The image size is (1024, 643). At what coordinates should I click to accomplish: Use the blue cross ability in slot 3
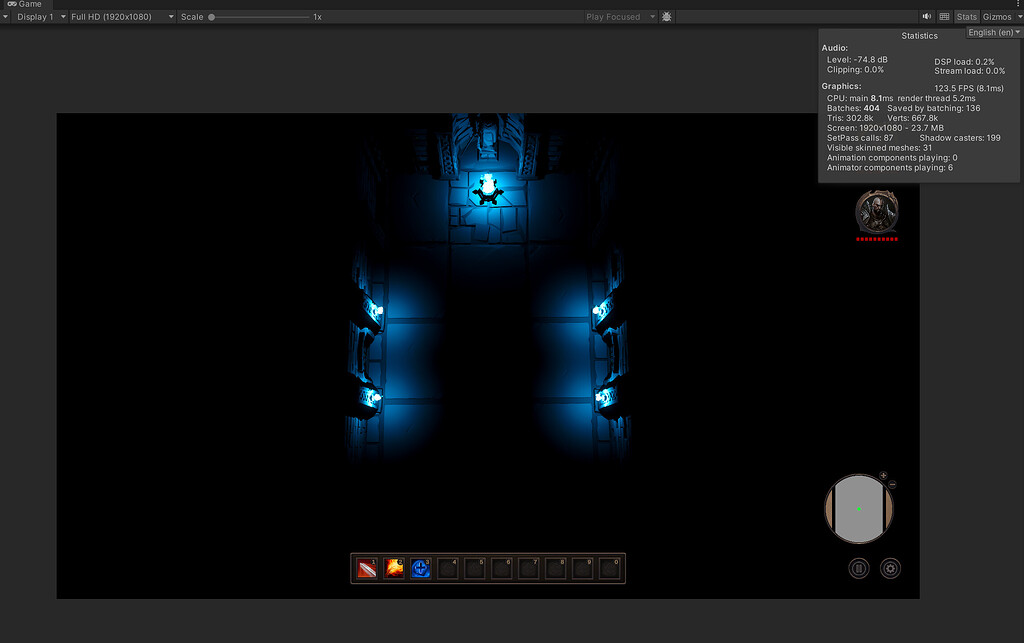420,568
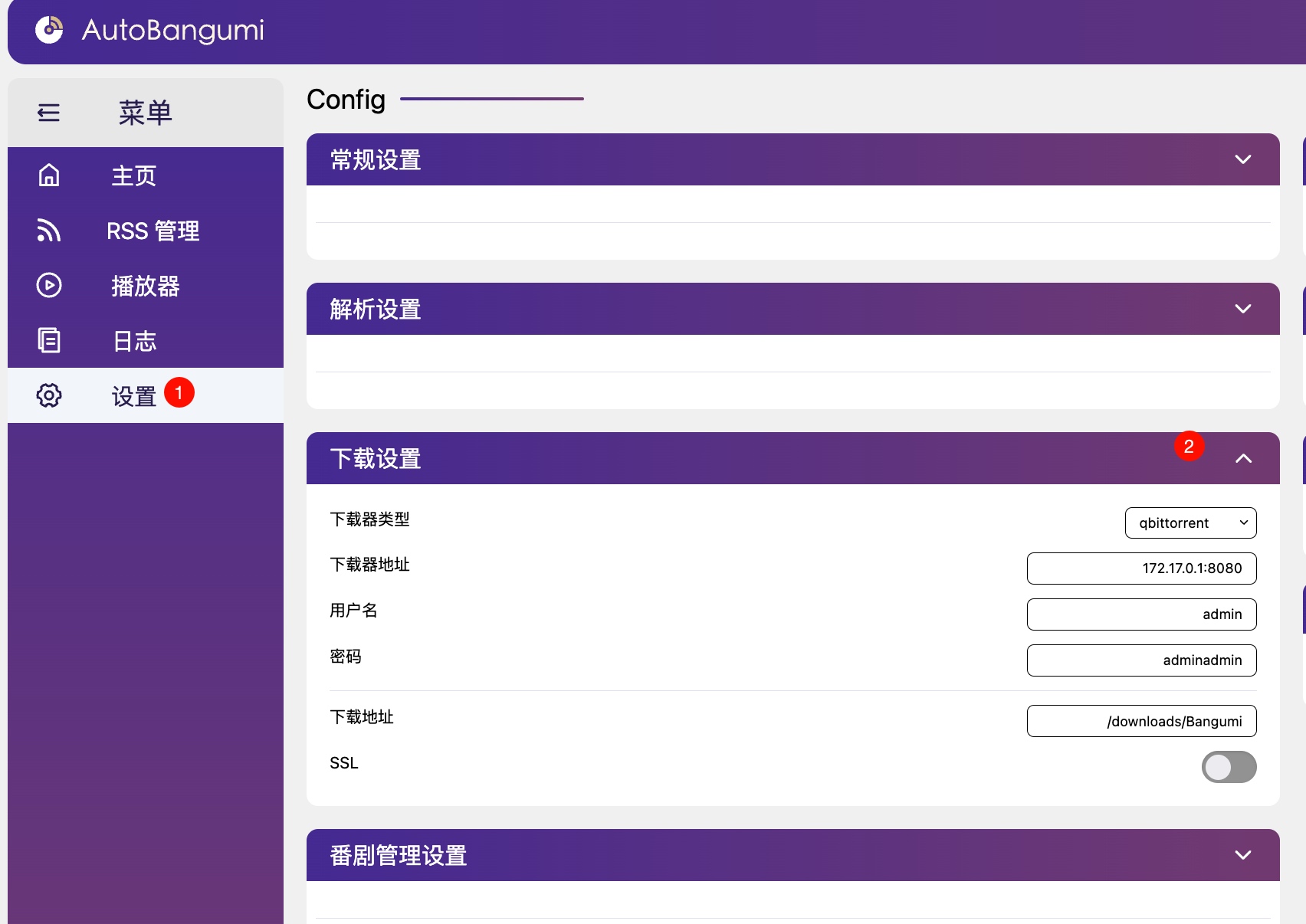1306x924 pixels.
Task: Select the 主页 home icon
Action: (x=48, y=175)
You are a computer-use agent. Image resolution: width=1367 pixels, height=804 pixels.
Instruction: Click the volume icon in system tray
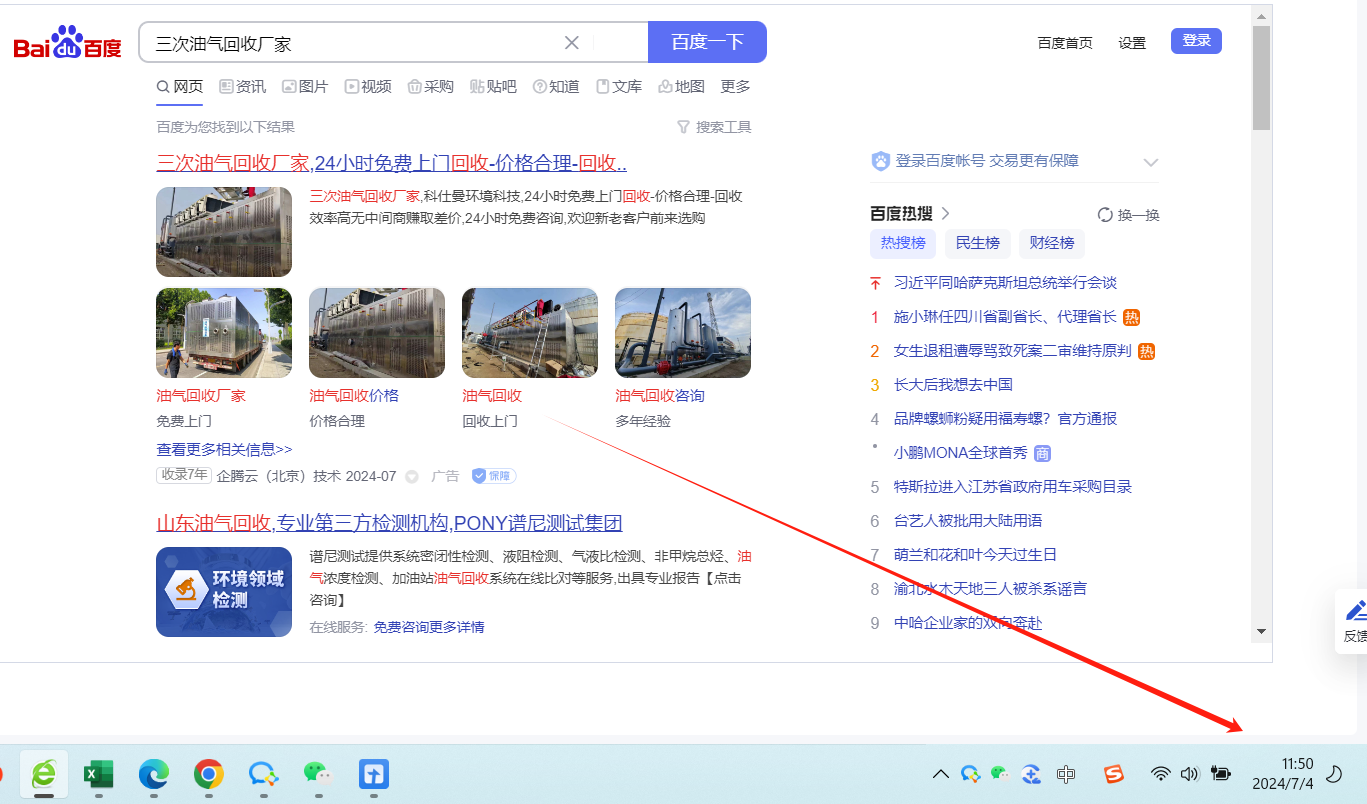[1189, 773]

..............................

### Task prompt
Reproduce every line of the material above word for word, leaving out the pictures.

### Written answer
The image size is (1024, 643). At what coordinates should I click to accomplish: Use the blue cross ability in slot 3
420,568
1306x924 pixels.
Task: Select the 主页 home icon
Action: (x=48, y=175)
You are a computer-use agent. Image resolution: width=1367 pixels, height=804 pixels.
Instruction: Click the volume icon in system tray
[1189, 773]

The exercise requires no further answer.